TASK DATA -
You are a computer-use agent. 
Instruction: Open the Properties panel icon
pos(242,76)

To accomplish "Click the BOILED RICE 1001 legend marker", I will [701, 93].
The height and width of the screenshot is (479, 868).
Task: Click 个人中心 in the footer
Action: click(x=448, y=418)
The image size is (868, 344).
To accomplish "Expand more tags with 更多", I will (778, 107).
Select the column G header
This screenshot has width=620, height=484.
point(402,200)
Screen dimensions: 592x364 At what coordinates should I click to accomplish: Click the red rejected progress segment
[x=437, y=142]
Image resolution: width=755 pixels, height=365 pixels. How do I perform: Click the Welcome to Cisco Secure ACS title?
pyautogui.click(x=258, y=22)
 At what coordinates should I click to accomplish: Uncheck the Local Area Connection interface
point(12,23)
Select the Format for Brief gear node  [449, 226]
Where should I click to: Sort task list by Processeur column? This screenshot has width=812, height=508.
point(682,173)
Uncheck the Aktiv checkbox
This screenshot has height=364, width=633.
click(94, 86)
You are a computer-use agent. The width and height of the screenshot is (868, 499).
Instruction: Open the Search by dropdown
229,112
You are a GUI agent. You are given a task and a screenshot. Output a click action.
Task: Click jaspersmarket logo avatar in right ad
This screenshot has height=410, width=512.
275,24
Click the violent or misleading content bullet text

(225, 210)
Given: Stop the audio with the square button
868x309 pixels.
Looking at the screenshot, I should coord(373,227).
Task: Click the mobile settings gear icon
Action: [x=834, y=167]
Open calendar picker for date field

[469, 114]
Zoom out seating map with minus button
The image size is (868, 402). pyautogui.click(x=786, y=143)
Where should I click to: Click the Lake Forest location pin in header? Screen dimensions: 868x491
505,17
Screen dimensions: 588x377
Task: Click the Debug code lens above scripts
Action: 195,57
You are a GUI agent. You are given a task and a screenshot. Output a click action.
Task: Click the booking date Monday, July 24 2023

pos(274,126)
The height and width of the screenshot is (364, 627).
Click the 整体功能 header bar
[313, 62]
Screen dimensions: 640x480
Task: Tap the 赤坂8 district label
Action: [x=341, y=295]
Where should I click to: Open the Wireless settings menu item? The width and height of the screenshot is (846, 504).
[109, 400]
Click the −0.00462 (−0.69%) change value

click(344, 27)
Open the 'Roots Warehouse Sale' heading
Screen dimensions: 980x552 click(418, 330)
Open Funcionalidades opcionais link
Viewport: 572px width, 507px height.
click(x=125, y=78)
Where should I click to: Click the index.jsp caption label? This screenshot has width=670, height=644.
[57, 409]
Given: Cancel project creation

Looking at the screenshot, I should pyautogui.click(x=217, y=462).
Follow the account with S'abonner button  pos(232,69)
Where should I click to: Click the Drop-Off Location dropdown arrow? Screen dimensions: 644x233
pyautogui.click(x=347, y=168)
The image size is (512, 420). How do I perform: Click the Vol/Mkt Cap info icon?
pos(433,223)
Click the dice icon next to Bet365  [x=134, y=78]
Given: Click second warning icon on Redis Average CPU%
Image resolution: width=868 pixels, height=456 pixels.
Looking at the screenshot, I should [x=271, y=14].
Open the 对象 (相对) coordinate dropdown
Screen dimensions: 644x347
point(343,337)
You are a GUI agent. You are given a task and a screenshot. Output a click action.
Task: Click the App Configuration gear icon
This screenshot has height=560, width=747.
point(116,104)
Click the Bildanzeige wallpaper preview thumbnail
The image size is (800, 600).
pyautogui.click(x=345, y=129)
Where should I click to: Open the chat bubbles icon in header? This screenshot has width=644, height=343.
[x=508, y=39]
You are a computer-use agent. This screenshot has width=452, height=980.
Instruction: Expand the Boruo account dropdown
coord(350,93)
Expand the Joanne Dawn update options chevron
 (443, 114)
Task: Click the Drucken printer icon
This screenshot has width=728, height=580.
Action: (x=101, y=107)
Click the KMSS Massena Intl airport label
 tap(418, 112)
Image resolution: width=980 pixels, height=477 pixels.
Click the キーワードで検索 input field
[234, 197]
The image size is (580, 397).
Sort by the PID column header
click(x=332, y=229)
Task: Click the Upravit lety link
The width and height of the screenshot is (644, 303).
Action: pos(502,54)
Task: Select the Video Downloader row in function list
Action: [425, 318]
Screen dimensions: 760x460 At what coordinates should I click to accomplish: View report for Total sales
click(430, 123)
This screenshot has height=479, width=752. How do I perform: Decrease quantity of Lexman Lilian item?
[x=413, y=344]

EXERCISE AIM -
Which lines above include the word "computer"? Show each one.

ANSWER TO THE PROBLEM -
You are a computer-use agent. 
You are a computer-use agent. The width and height of the screenshot is (868, 499).
You are a computer-use agent. This screenshot has width=452, height=980.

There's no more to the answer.